The Foundation of Personal Style
The Skills I Had to Relearn After Motherhood.
I’m going to give you one of the most helpful tools I’ve found for understanding your personal style.
Not in a “here are the five things you need to buy” kind of way. More like a way to actually see what’s happening when an outfit feels off, when your closet no longer feels like you, or when your style needs to evolve because your life has changed.
I call it The Colorist Style Triangle.
But before we get into the details of this framework, I want to give you the backstory, because this came from a season when I felt like I had completely lost my ability to get dressed. Which is wild, because if you know me, you know fashion has always been my thing. It’s what makes me feel most like myself and how I see the world.
When Getting Dressed Felt Easy
I’ve spent almost two decades learning how to see through fashion professionally: color, proportion, fit, fabric, trend cycles, production, why one version of something works and another one doesn’t.
I’ve worked with some incredible brands, training my eye and deepening my understanding of how to translate an idea into the real world and the mass market. How to make and style something that works across many different walks of life.
For a long time, I knew myself, my body, and the world around me so clearly. I loved having conversations through fashion. It felt natural and fun. I would be giddy to get up and get dressed for work, or even just to run errands, like a little kid playing dress-up or Cher in Clueless flipping through her closet. How do I want to feel today?

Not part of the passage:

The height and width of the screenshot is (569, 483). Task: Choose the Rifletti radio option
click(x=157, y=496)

Who am I going to show?
But then I became a mom.
My body changed (hello +40lbs and a c-section scar), my time changed (neither of my babies ever slept through the night before 12 months), my priorities changed (survival mode for 2 humans), and suddenly the skill I worked so hard on building in a career and for other people, had to become very personal.
I had to use that same eye on myself, and honestly, that part was harder because the old rules didn’t work the same way anymore. I was grieving an old version of myself while trying to recognize the new one. Talk about whiplash.

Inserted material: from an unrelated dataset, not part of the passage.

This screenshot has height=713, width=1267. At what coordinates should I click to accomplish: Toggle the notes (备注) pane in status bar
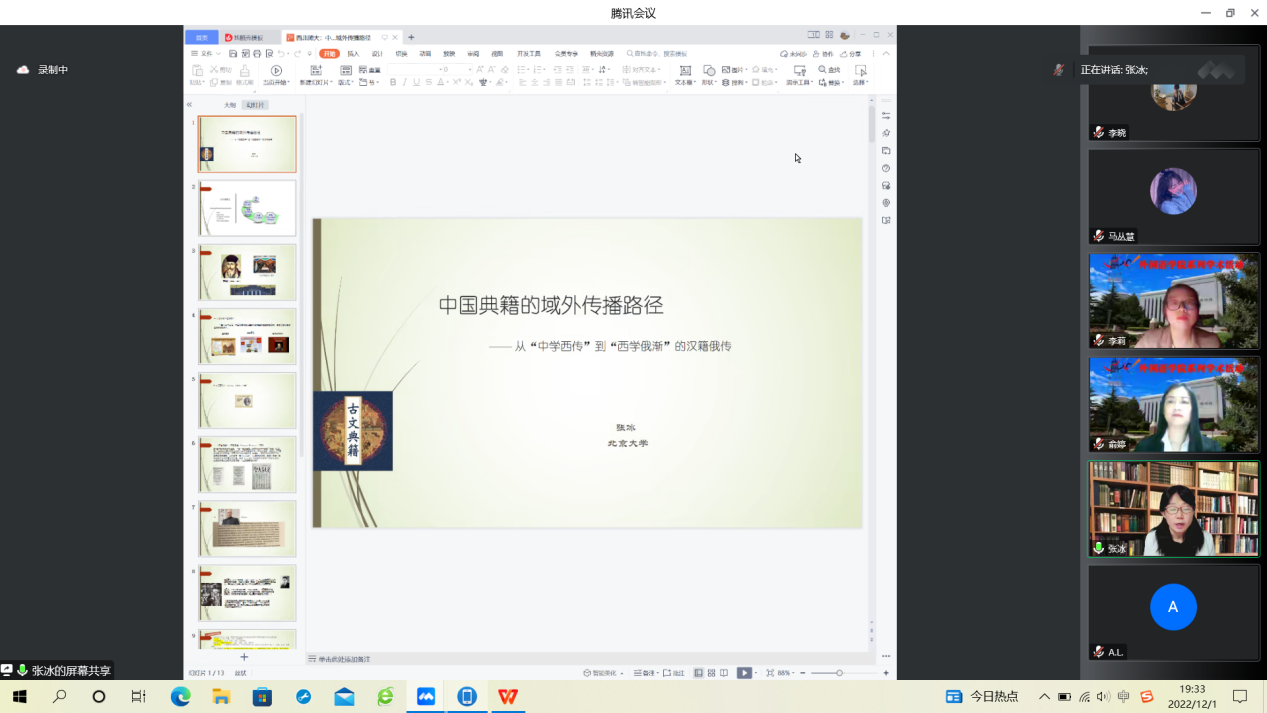point(647,673)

And it was more than just losing my closet, I wondered:
Who am I anymore?
What am I trying to say to the world?
I didn’t have the language or the eye to navigate this new chapter.
When the Old Formulas Stopped Working
There’s a very specific kind of disorientation that happens when your life changes but your closet hasn’t caught up yet. This also doesn’t have to just be postpartum.
There are so many seasons of life where we can feel a similar kind of disorientation: becoming a parent, becoming a dad, changing careers, aging, moving, grieving, healing, or simply realizing the version of yourself you used to dress for no longer fully fits.
You’re not starting from zero. You’re not suddenly unfashionable. But you don’t recognize yourself in the same formulas anymore.
Your outfits that used to work don’t work the same way. The shapes feel different. The proportions feel different. The amount of effort you can realistically give is different.

When I Lost My Map
At first, I blamed my body. None of my pre-baby clothes fit, which was honestly really depressing and felt so far off from where I was. I would look in the mirror and see someone I didn’t recognize and wondered if my body would ever be the same again.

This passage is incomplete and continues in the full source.